To their discredit, the foundation's brain-trust didn't see fit to link to any actual scientific proof to back up their startling claim, but it is certainly in keeping with AIDS Inc in San Francisco making pretty unbelievable predictions related to HIV, and offering little to nil proof.[...]
And if SF AIDS Foundation leaders endorse gay marriage as HIV prevention, will they next champion abstinence until marriage?
I doubt it. The point isn't that they've adopted the Religious Right's mindset on every issue (i.e. that marriage means that no one will cheat on their partners anymore or start using condoms, or that abstinence education actually prevents STD's), the issue here is that marriage has become such a central feature in gay rights activism that everything has started to be analyzed from that point. Everyone's trying to hitch themselves to that bandwagon, and all that does is make other problems facing the queer community invisible.
Same-sex marriage isn't a cure for even a significant part of America's health care crisis, it won't give the necessary protections to other people who should have a right to be in the hospital with loved ones or serve as health care proxies (unmarried lovers, close friends, caregivers), and it won't provide even a majority of LGBT people with sick leave to care for significant others.
If the producers of that YouTube video actually cared about reforming the US medical system and solving the cited problems for everyone who faces them, they'd be pushing single-payer health care, advance health care directives (that allow people to designate easily their health care proxies and who can visit them in the hospital), and paid sick leave for all American workers (half don't get any sick days) that they can use on themselves or anyone who needs their care while sick.
Instead those specific, material issues come off as a pretext to push for marriage. They're huge problems for tens of millions of Americans, gay and straight, and the number of situations like the one in the video where same-sex marriage would solve all the problems mentioned are few and far between.
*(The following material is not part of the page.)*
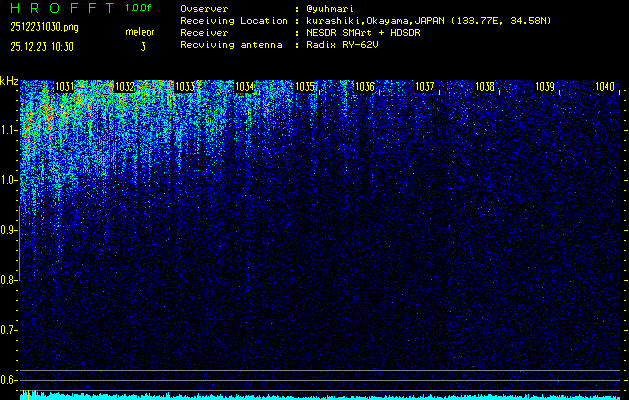Viewport: 629px width, 400px height.
Task: Click the 0.7 frequency axis label
Action: pyautogui.click(x=9, y=330)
A real commitment to health care reform does not lead one to same-sex marriage.
The idea's out there, though, that marriage is the cornerstone of the LGBT community's problems, and it's easy to see how many of us might just think that a Supreme Court ruling in favor of same-sex marriage all over the country would mean that 90% of the movement is going to pack up its bags, go home, put its collective feet up, and call it a movement.
And most LGBT people, the ones who didn't choose to get married as well as the ones who did, will still have the same problems as before. Thomas Disch still would be living with whatever caused him to want to take his life. People will still be contracting HIV at alarming rates. And the man in that video, or other men like him who didn't go down and get married or couldn't marry whoever needed their help in the hospital, will still not be allowed to visit their partners in the hospital. 48 million Americans still won't have health care coverage.
But, I guess, the benefit would be that we'd stop hearing about how same-sex marriage can solve all of our problems. The downside would be that we, for the most part, will be in the same position as before.